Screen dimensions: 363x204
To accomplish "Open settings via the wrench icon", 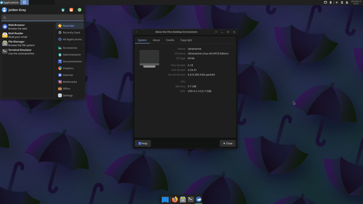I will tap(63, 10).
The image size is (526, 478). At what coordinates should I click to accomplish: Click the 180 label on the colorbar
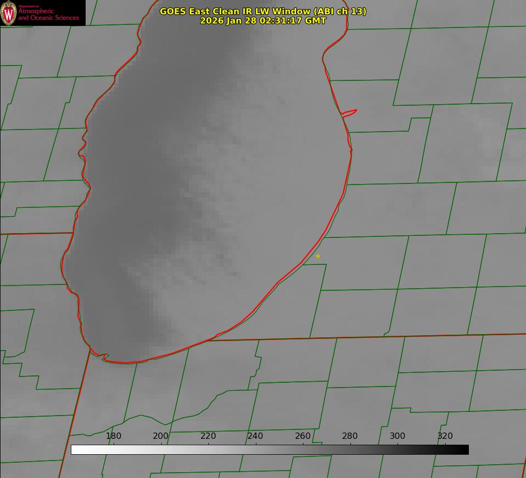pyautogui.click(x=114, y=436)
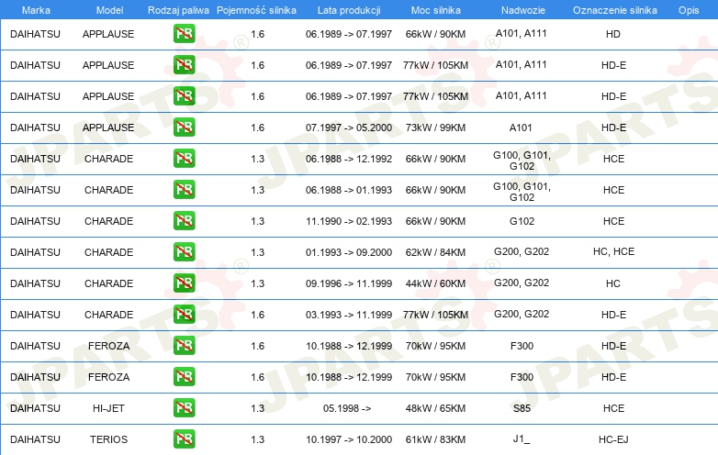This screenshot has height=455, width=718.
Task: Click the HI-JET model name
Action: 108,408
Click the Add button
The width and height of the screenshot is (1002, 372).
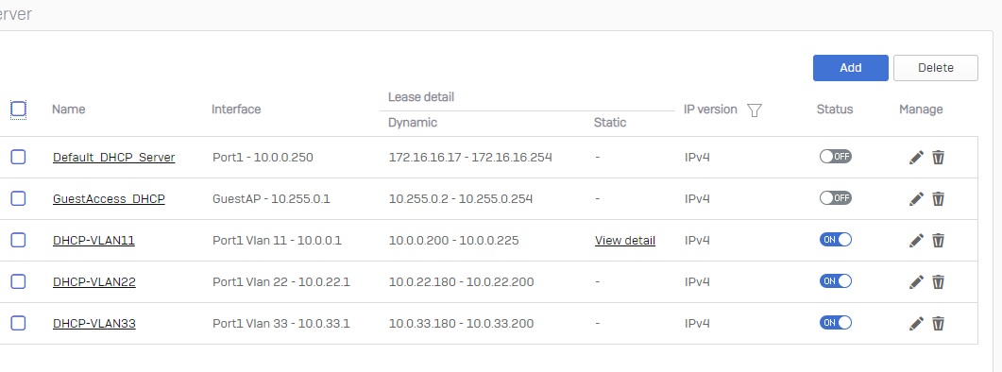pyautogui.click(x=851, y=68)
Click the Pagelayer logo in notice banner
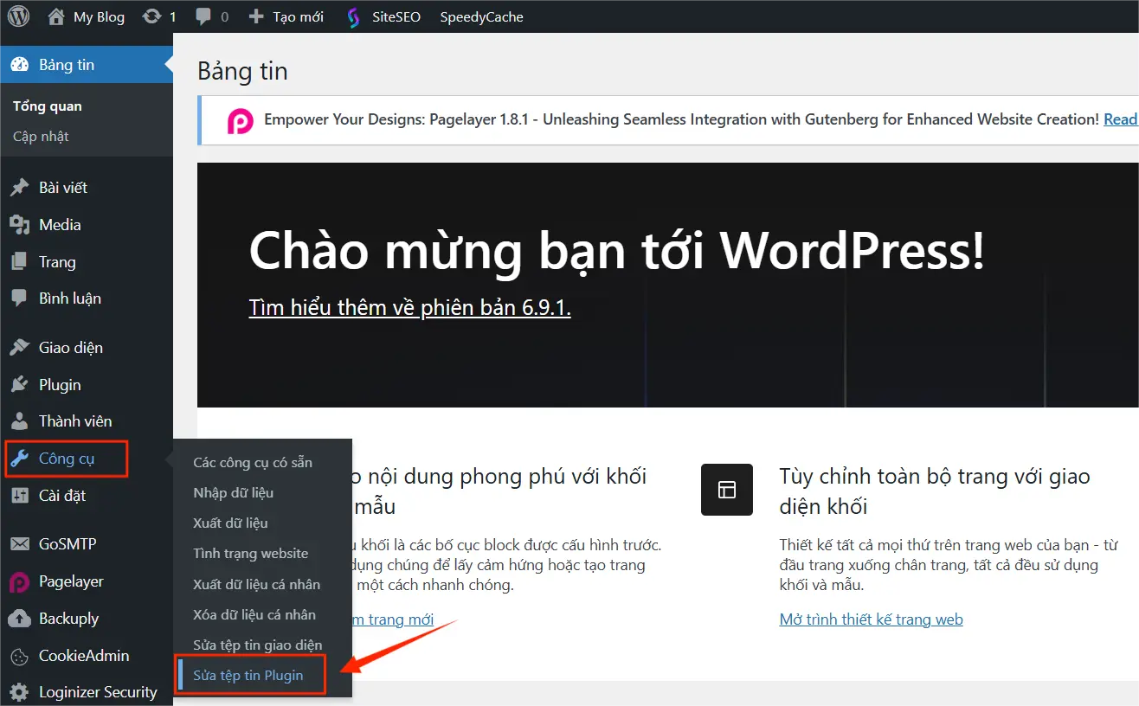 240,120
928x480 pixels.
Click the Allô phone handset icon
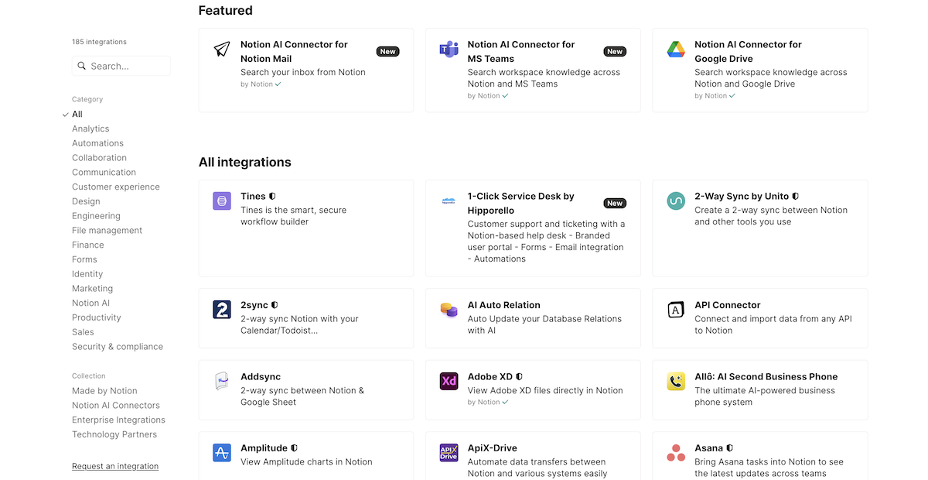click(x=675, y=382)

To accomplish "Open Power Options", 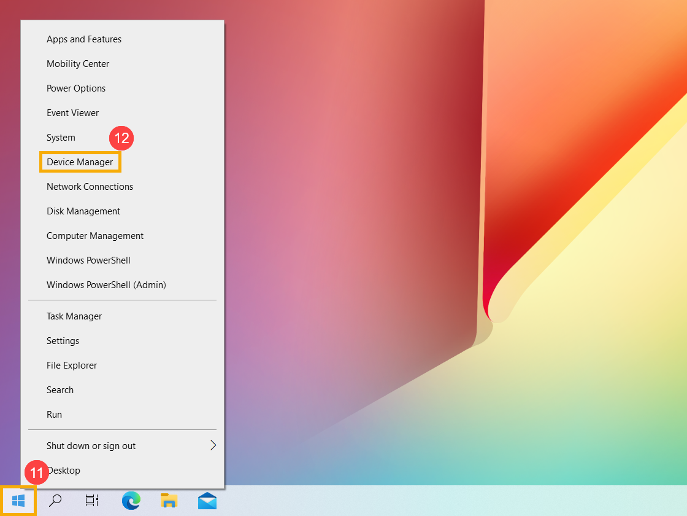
------
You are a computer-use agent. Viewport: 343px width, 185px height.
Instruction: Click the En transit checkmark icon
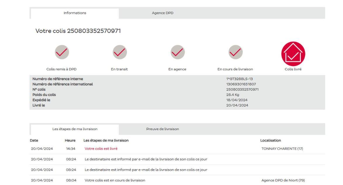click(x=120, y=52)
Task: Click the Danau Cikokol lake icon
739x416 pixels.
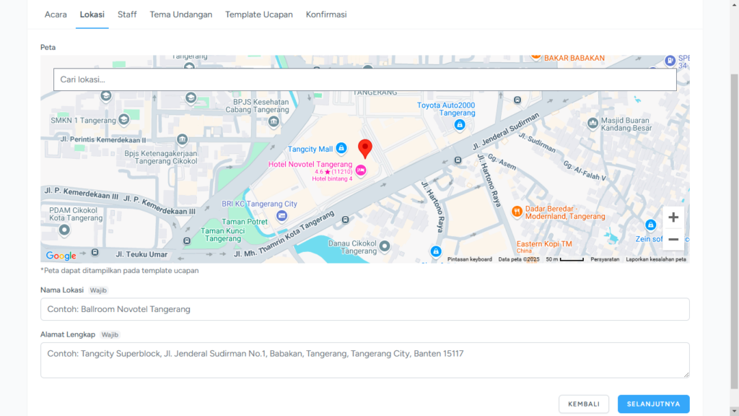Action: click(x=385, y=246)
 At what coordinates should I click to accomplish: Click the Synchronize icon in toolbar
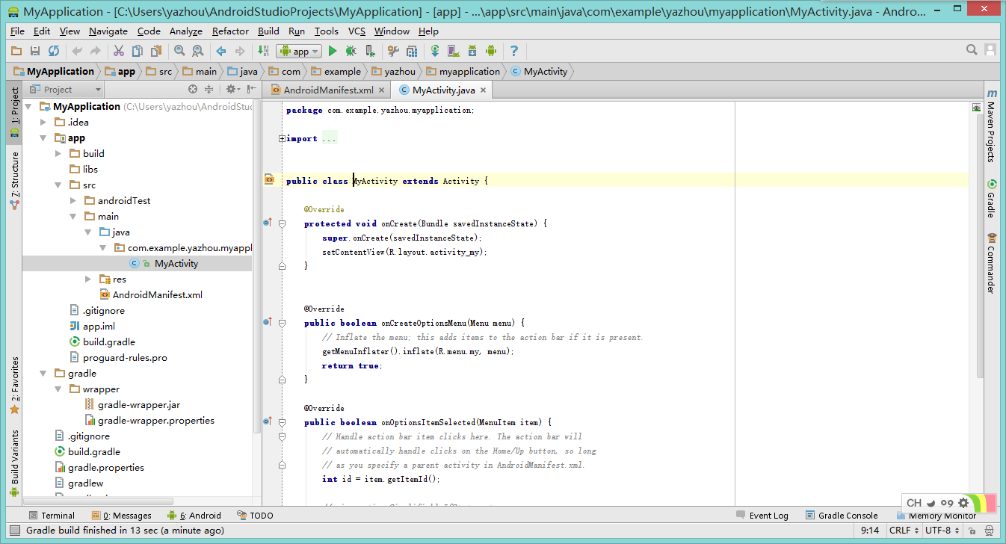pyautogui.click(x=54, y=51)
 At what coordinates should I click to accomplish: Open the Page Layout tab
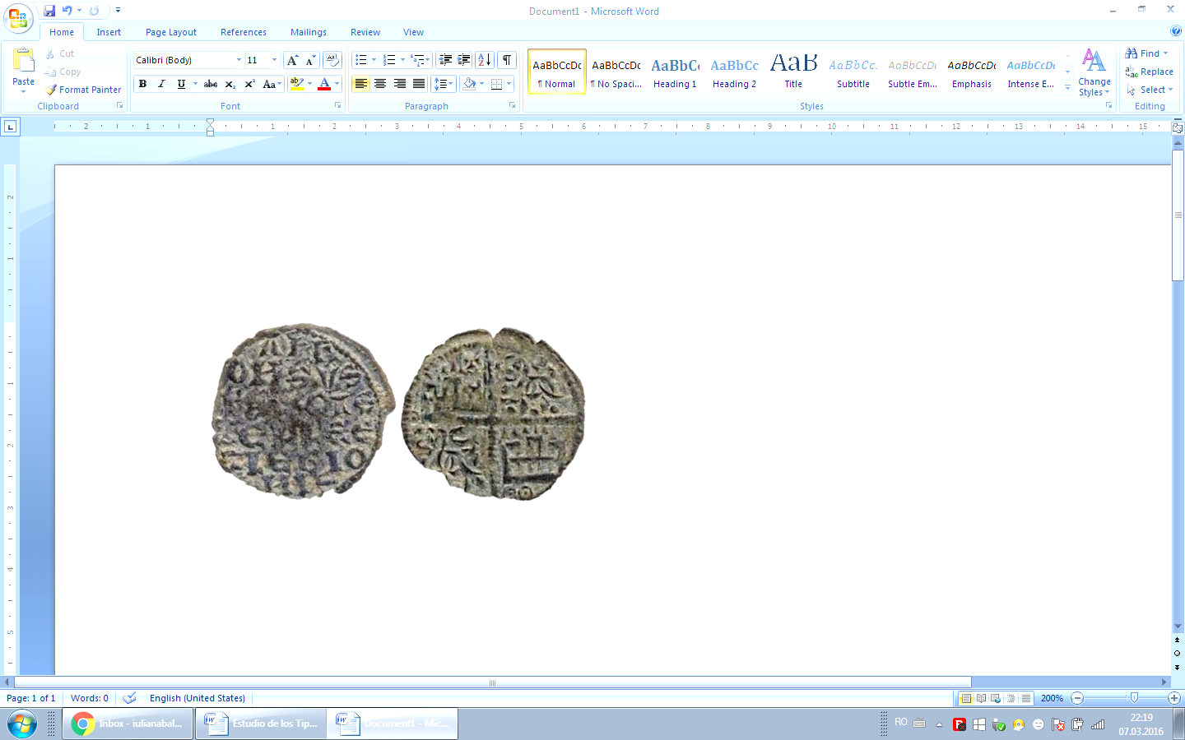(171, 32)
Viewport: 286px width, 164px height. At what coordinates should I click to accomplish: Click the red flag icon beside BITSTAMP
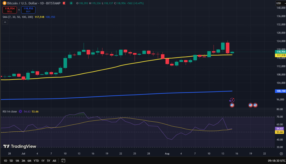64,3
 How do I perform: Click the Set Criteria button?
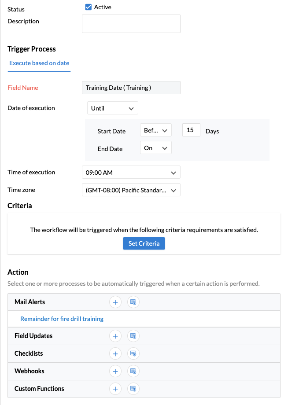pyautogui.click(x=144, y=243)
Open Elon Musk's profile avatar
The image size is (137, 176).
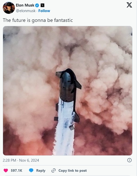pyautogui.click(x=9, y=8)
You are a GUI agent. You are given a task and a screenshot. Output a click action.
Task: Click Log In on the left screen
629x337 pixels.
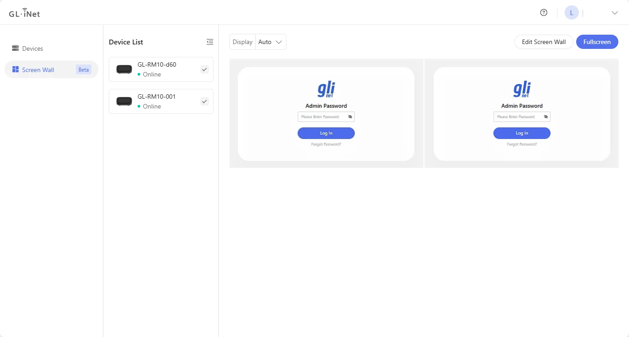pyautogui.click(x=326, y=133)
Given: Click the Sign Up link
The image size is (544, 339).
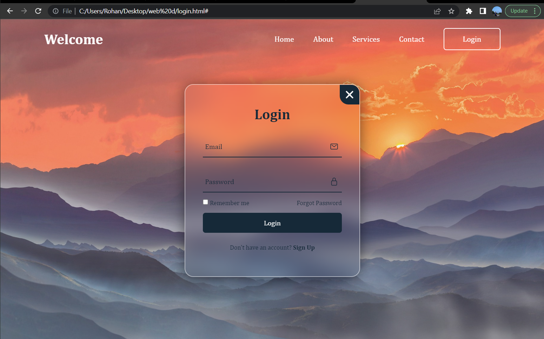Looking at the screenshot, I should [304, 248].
------
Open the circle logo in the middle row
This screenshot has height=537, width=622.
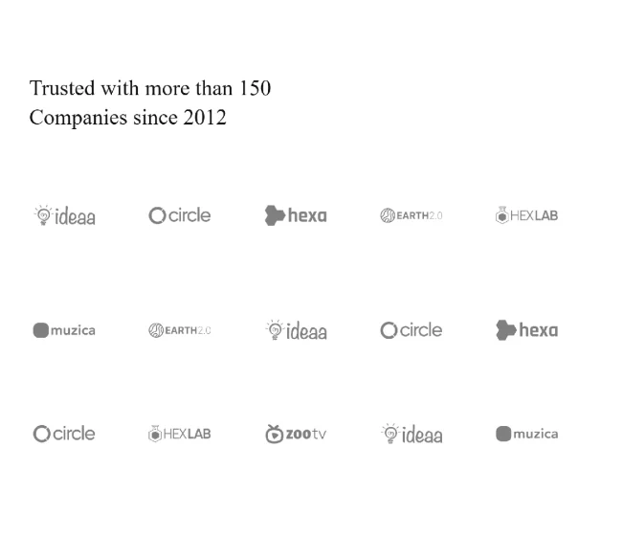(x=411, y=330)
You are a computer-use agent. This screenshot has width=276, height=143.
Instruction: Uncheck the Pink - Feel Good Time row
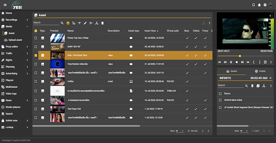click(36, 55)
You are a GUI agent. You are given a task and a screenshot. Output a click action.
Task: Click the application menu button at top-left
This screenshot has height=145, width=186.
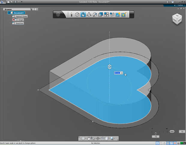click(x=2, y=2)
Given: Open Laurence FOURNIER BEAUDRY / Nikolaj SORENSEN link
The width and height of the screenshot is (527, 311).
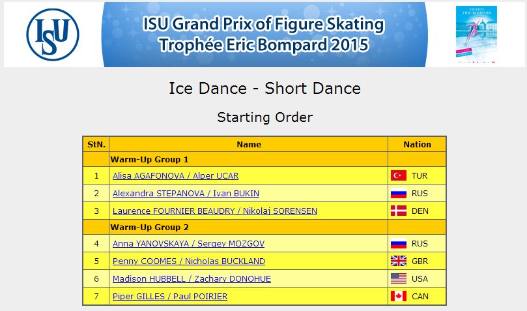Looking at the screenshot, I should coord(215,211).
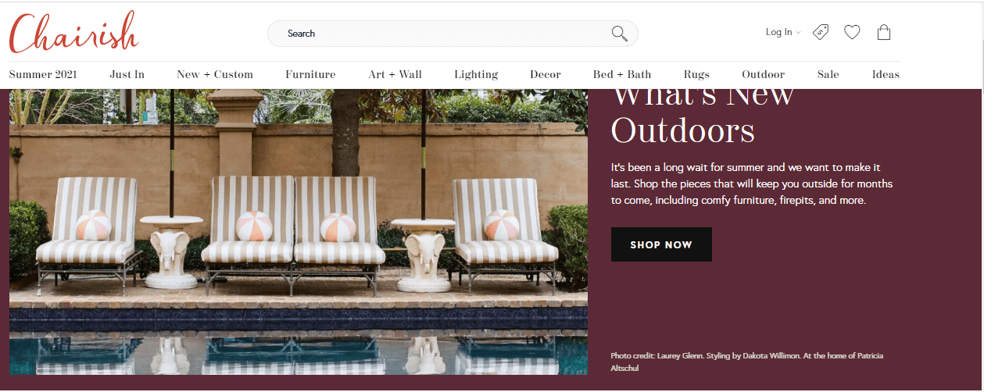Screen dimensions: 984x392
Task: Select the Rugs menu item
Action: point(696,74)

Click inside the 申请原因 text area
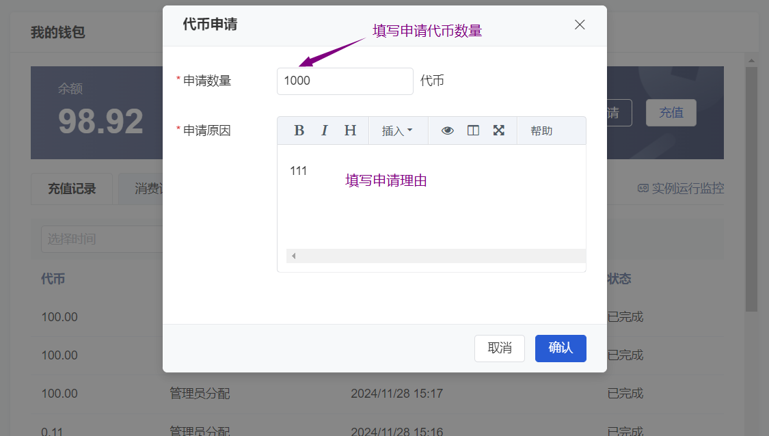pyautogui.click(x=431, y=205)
------
*Exercise requirements*:
Collect every line from the records above that contains the word "agent".

*Answer to the exercise*:
You are a computer-use agent. Viewport: 343px width, 185px height.
You are a GUI agent. You are given a task and a screenshot. Output a click action.
You are a computer-use agent. This screenshot has width=276, height=143.
You are a GUI agent. You are given a task and a screenshot. Output a click action.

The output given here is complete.